Siembra como toda la vida, aunque desde hace unos cuantos años sin ayuda de las mulas. Una máquina a motor voltea y cierne la tierra en una hora. Luego todo lo realiza ayudado de su vieja azada que aún voltea con seguridad sus muy usados brazos de roble. Su filo redondeado y cortante se proyecta sobre la tierra con la fiabilidad y seguridad que transmite el cirujano a su bisturí. Todo a ojo y todo simétrico. Dos o tres garbanzos cada medio paso y ya está. Los surcos alineados con anterioridad van a dar a las plantas una horizontalidad perfecta sin necesidad de tirar el cordel del albañil que tanto sirve al oficial de obras.

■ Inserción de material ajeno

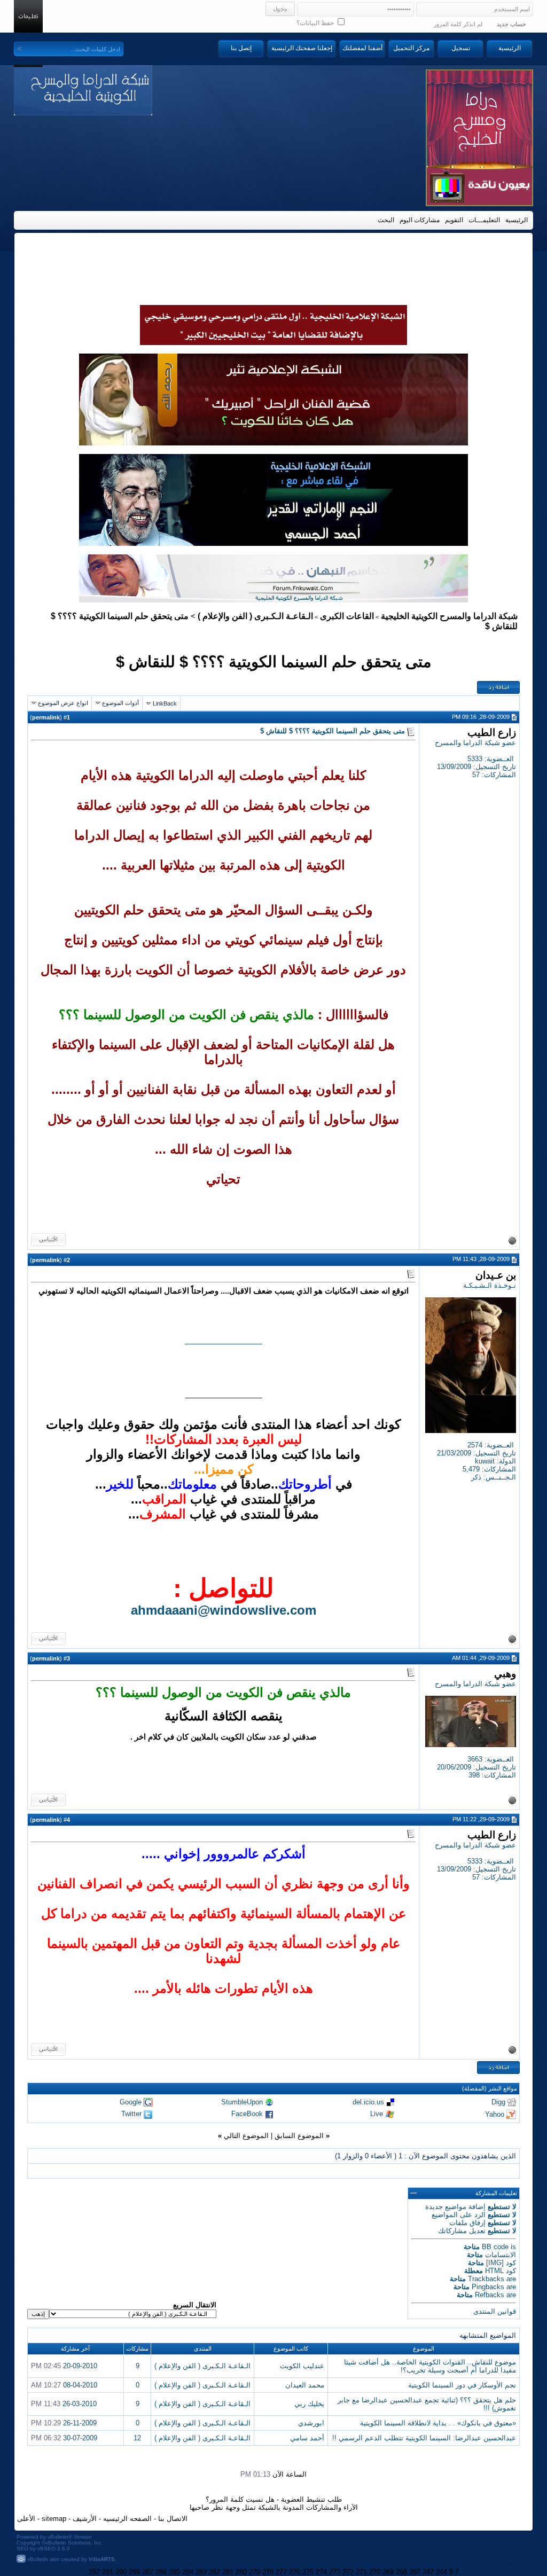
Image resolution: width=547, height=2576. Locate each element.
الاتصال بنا (172, 2519)
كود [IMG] (501, 2263)
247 (428, 2572)
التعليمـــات (484, 220)
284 (187, 2572)
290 (121, 2572)
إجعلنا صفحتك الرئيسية (301, 48)
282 (214, 2572)
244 (441, 2572)
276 (294, 2572)
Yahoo (494, 2114)
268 (401, 2572)
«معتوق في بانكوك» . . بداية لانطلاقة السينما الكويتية (438, 2423)
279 (254, 2572)
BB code (495, 2247)
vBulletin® (60, 2537)
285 (174, 2572)
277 (281, 2572)
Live (376, 2114)
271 (361, 2572)
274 (321, 2572)
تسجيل (460, 48)
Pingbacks (488, 2287)
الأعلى (26, 2519)
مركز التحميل (411, 48)
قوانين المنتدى (494, 2311)
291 (107, 2572)
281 (227, 2572)
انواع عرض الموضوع (63, 703)
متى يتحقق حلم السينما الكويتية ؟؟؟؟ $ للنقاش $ (274, 661)
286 (161, 2572)
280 (241, 2572)
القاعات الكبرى (347, 616)
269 (388, 2572)
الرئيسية (509, 48)
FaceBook (247, 2114)
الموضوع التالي (246, 2136)
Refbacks (489, 2295)
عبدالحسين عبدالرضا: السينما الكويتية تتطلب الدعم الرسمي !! (424, 2438)
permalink (46, 717)
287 (147, 2572)
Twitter (131, 2114)
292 (94, 2572)
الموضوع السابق (299, 2136)
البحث (386, 220)
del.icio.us (368, 2102)
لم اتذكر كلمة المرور (458, 24)
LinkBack (165, 703)
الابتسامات (500, 2255)
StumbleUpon (242, 2102)
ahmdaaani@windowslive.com (223, 1610)
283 (201, 2572)
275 (308, 2572)
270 (374, 2572)
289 (134, 2572)
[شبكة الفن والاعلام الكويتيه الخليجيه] (273, 443)
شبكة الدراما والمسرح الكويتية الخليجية (449, 616)
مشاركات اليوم (420, 220)
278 (268, 2572)
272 (348, 2572)
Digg (498, 2102)
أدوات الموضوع (120, 703)
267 (414, 2572)
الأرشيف (85, 2519)
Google (131, 2102)
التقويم (454, 220)
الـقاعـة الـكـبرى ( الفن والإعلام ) (255, 616)
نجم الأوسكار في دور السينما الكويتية (462, 2385)
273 (334, 2572)
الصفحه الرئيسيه (127, 2519)
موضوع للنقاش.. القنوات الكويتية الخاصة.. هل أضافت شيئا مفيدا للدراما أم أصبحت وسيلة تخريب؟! (430, 2366)
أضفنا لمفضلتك (362, 48)
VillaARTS (102, 2559)
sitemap (54, 2519)
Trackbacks (486, 2279)
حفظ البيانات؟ (315, 23)
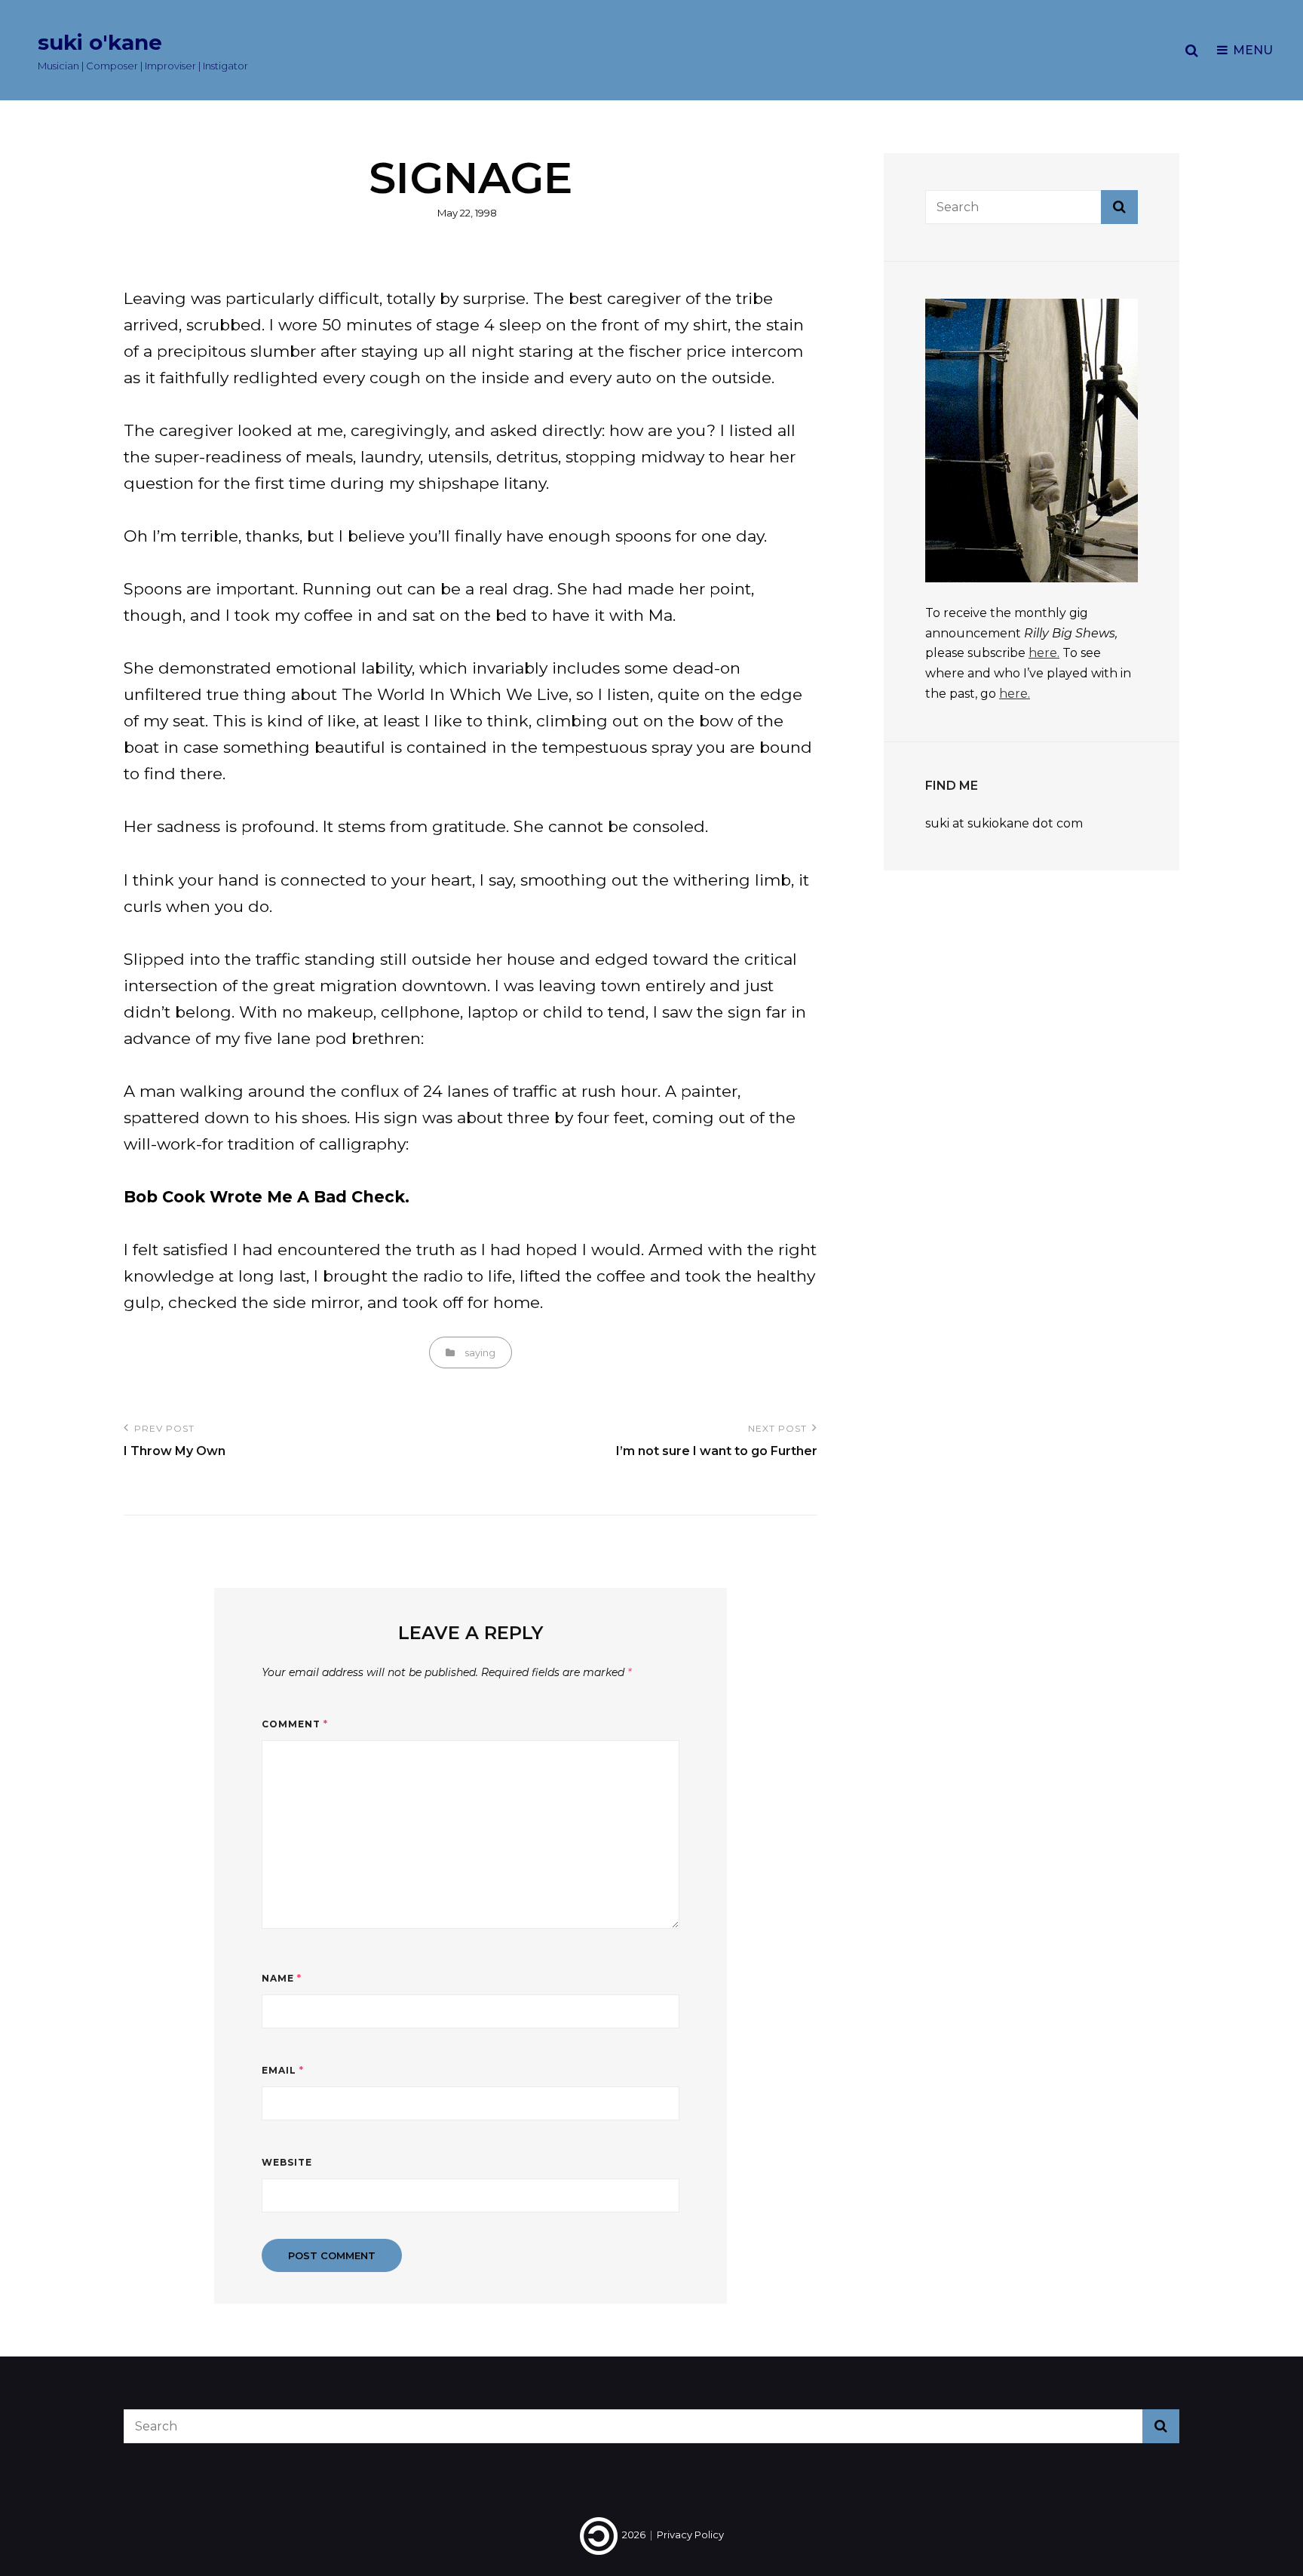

“Dos o tres garbanzos darán cien, sin hablar mis dolores de espalda, jejeje”. Los últimos días de julio, o puede que en agosto tras las fiestas de santa Ana, llevará las matas sequísimas a la explanada dura y escueta junto a la carretera. Allí, cubierto de su sombrero de paja eterno, sentado en una banqueta de madera y una larga vara de castaño por toda herramienta, apaleará los haces durante dos dias hasta que las aguerridas gavillas de garbanzos, acorraladas y rendidas, decanten el fruto sobre el cemento. Luego los pasará “almorzá tras almorzá” por la criba y distribuirá su tesoro en tres montones: la paja con más granza y palillos para la yegua; la fina y alimenticia que cayó por la criba para los conejos y las chivas y “los garbanzos para mi”.
Todo lo anterior es cierto aunque parece irreal, un cuento del pasado, estampa viva de la escasez, el hambre y la opresión. El trabajo de este anciano de 89 años “para entretenerme y pasar el rato” lo lleva a cabo una empresa agrícola de alto rendimiento en un suspiro. Y todo nos parecerá idéntico. Tierra roturada y bien alimentada, semilla seleccionada y en perfecto estado, maquinarias programadas para que se claven en la tierra, tapen la semilla y le den el último beso de abono. Pero no es lo mismo. Nuestro abuelo extremeño mantiene una cultura milenaria que se pierde con idéntico llanto que despedimos a tantas especies animales y plantas. O dicho sin meandros: la desaparición de esta manera de traer garbanzos acarreará la muerte de más especies con su belleza y sus cantos. A doscientos metros de su mínimo garbanzal aún cantan los ruiseñores celosos y protectores de sus nidos y polluelos que ya rompieron el cascarón. Se oyen los verderones y los pardillos. Luís asegura que este año le toca venir al arbejo. El jilguero y las oropéndolas, aparecerán en mayo cuando la humedad vaya a menos. Y que no nos dejen nunca los mirlos y las bandadas agresivas de rabilargos, porque cada año se ven menos. Y los gorriones, pues esos sí que son nuestra última esperanza.